Efek samping Permethrin


Penyerapan sistemik obat ini sangat  kecil, oleh karena itu dianggap aman untuk digunakan secara topikal pada orang dewasa dan anak-anak di atas usia 2 bulan. Meskipun begitu obat ini tetap memiliki sejumlah efek samping. Berikut adalah beberapa efek samping Permethrin :

  • Penggunaan secara topikal dapat menyebabkan iritasi kulit ringan, kulit terbakar, pruritus, eritema, kesemutan, mati rasa, ruam, dan lebih peka terhadap sinar matahari. Hentikan penggunaan jika terjadi hipersensitivitas.
  • Paparan secara berlebihan dapat menyebabkan mual, sakit kepala, kelemahan otot, air liur berlebihan, sesak napas, dan kejang.

Perhatian


Hal-hal yang perlu diperhatikan pasien selama menggunakan Permethrin adalah sebagai berikut :

  • Pemakaian harus dihentikan jika muncul ruam kulit atau tanda lain yang menunjukkan reaksi alergi.
  • Hati-hati menggunakan obat ini untuk bayi <2 bulan, wanita hamil, dan ibu menyusui.
  • Ekskresi Permethrin dalam ASI tidak diketahui, oleh karena itu ibu menyusui sebaiknya berhati-hati menggunakan obat ini. Jika benar-benar dibutuhkan, bisa diberi jarak yang cukup antara menyusui dan penggunaan obat.
  • Sacibies (kudis) sering disertai dengan pruritus, edema, dan eritema. Pengobatan dengan Permethrin Cream mungkin sementara memperburuk kondisi penyakit-penyakit ini.
  • Hindari kontak dengan mata dan membran mukosa.
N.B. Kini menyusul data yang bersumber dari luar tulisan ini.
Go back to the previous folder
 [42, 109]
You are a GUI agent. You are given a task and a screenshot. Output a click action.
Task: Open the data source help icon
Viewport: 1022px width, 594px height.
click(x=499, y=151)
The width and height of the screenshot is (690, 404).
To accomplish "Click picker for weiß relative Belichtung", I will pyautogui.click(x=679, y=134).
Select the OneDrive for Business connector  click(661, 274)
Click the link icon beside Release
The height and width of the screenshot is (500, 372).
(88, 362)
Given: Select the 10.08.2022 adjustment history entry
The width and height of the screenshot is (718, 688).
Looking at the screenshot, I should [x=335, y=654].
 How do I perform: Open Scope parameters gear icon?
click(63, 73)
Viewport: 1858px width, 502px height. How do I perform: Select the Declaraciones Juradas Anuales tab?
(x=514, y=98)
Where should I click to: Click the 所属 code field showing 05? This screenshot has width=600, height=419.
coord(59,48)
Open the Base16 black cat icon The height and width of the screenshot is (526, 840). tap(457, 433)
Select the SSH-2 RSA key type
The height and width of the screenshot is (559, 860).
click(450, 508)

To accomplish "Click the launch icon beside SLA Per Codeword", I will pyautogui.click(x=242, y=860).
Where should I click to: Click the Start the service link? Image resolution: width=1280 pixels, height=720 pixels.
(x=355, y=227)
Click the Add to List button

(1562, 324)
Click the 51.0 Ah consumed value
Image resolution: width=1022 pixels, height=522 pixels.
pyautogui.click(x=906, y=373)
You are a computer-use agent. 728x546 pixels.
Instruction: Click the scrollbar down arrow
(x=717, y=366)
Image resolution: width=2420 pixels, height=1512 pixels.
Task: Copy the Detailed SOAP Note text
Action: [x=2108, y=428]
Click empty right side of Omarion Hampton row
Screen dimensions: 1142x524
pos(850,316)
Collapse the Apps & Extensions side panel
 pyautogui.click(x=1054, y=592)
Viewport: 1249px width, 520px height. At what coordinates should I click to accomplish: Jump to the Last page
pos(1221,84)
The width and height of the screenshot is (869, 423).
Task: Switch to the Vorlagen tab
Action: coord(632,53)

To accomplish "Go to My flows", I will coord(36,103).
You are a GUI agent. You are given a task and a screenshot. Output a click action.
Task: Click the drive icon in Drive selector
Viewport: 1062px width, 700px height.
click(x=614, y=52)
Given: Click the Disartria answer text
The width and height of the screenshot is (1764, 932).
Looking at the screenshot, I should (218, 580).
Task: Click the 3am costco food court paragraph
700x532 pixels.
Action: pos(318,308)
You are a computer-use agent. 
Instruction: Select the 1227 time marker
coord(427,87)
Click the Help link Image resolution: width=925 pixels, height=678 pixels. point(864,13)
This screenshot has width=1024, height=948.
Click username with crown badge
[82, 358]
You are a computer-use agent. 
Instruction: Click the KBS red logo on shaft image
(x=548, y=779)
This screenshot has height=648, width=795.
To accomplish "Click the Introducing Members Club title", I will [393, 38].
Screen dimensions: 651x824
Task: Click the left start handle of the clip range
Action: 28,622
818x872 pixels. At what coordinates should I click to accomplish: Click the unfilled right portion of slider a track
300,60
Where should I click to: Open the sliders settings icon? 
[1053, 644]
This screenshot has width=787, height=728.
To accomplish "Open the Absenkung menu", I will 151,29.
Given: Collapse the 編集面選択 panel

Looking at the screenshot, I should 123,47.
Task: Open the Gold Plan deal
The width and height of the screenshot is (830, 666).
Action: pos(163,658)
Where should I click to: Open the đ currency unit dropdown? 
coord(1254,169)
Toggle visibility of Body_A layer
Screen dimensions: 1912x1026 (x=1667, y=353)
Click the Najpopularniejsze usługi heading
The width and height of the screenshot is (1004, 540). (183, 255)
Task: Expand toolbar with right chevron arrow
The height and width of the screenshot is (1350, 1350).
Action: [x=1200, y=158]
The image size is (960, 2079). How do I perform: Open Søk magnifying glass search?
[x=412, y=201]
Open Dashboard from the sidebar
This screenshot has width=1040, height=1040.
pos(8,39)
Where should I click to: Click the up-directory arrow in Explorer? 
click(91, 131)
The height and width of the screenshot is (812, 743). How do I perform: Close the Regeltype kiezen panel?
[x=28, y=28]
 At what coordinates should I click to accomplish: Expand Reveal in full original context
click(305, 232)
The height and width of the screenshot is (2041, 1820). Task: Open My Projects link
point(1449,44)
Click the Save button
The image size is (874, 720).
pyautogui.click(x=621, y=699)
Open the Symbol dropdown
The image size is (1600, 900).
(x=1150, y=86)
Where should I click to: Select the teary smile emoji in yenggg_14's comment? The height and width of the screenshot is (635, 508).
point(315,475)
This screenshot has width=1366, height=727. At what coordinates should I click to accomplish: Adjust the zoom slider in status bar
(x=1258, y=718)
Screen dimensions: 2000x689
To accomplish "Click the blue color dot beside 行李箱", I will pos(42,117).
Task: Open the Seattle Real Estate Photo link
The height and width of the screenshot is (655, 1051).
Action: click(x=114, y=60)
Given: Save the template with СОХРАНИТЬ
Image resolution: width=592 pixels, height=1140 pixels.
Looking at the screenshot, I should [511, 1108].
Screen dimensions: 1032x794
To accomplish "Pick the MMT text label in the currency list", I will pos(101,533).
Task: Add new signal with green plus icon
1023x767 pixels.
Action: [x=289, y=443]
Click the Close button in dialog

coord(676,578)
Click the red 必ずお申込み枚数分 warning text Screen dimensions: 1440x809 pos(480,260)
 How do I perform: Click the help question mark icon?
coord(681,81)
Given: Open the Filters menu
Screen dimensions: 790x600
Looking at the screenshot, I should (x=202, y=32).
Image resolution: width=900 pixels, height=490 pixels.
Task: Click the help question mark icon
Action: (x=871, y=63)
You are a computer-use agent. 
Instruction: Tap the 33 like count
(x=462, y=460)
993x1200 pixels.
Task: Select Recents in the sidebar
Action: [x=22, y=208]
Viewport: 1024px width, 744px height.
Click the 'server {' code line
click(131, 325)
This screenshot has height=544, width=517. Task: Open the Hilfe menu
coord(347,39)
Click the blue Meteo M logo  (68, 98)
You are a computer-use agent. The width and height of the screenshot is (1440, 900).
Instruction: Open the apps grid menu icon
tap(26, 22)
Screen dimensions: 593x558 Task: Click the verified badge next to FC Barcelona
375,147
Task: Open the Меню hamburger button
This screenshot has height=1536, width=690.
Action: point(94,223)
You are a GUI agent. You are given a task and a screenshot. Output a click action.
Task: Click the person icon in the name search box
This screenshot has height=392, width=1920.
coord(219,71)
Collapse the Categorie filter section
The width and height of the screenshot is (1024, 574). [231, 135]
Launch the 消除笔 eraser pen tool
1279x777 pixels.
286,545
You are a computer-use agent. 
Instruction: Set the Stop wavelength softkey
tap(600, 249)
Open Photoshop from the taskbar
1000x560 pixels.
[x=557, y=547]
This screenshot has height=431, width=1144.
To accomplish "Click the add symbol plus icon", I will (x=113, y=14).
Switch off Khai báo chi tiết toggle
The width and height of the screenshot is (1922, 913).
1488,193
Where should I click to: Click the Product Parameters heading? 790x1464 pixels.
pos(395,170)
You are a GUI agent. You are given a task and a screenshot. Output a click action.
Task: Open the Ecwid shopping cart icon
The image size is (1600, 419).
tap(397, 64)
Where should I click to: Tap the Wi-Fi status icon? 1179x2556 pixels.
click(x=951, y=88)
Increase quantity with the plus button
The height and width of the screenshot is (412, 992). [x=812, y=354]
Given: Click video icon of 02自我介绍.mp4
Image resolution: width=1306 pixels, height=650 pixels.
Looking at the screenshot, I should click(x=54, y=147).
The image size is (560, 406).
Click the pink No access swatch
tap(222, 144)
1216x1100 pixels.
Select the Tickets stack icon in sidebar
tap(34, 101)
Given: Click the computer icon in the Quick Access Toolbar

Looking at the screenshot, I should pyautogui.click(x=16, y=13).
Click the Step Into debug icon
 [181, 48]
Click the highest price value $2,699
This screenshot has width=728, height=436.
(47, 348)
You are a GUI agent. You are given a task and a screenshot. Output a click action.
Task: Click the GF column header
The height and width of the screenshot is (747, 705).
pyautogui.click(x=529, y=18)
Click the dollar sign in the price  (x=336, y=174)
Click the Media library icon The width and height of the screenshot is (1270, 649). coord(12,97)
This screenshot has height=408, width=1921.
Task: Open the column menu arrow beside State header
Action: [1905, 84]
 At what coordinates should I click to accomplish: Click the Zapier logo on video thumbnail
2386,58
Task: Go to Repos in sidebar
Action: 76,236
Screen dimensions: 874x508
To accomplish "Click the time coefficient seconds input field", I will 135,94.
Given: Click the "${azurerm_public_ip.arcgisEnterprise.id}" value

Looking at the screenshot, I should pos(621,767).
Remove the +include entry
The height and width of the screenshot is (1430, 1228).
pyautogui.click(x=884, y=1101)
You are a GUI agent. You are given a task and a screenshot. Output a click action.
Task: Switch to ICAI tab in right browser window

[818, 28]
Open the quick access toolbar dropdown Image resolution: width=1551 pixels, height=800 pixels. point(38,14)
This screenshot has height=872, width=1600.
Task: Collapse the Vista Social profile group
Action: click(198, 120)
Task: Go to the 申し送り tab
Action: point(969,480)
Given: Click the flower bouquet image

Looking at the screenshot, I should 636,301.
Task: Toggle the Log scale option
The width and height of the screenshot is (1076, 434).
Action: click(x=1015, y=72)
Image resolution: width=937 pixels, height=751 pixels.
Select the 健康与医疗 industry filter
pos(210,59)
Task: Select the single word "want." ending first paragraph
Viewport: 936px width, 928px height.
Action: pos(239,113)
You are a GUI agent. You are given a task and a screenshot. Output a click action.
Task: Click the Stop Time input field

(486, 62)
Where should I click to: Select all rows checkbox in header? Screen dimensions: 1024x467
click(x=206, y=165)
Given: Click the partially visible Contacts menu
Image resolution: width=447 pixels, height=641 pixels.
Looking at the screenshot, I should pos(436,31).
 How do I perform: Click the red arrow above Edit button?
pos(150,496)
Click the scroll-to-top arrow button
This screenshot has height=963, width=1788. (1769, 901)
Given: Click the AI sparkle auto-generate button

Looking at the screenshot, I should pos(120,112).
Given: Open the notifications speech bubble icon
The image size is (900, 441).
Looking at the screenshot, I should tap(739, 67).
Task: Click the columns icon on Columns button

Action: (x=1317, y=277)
Segera bilas dengan air bersih jika obat ini mengenai mata.
  • Sensitivitas silang dapat terjadi dengan ragweed or chrysanthemums (sejenis bunga aster).
  • Hati-hati jika anda memiliki riwayat asma.

Penggunaan oleh wanita hamil


FDA (badan pengawas obat dan makanan amerika serikat) mengkategorikan Permethrin kedalam kategori B dengan penjelasan sebagai berikut :

penelitian pada reproduksi hewan tidak  menunjukkan resiko pada janin dan tidak ada studi yang memadai dan terkendali dengan baik pada wanita hamil / Penelitian pada hewan telah menunjukkan efek buruk pada janin, tapi studi yang memadai dan terkendali dengan baik pada wanita hamil tidak menunjukkan resiko pada janin di trimester berapapun.

Karena studi reproduksi hewan tidak selalu equivalen dengan hasil pada manusia, penggunaan obat ini selama kehamilan hanya jika benar-benar diperlukan.

Dosis Permethrin


Permethrin diberikan dengan dosis sebagai berikut :

  • Scabies (Kudis)

Dewasa : Oleskan tipis-tipis cream 5 % ke seluruh permukaan kulit dari leher sampai jari kaki. Cuci setelah 8-14 jam. 30 g krim biasanya cukup untuk orang dewasa rata-rata.

  • Head pediculosis

Dewasa : gunakan kira-kira 30-60 mL lotion 1% pada rambut kering. Diamkan selama 10 menit sebelum dibilas dengan air bersih. Pengobatan dapat diulangi setelah 7-10 hari jika kutu atau telur kutu masih ada di rambut atau kulit kepala.

  • Pubis pediculosis

Dewasa : gunakan secukupnya dari lotion 1% lotion atau cream 5% secara merata pada daerah kemaluan. Diamkan selama 10 menit dan kemudian bilas dengan air bersih.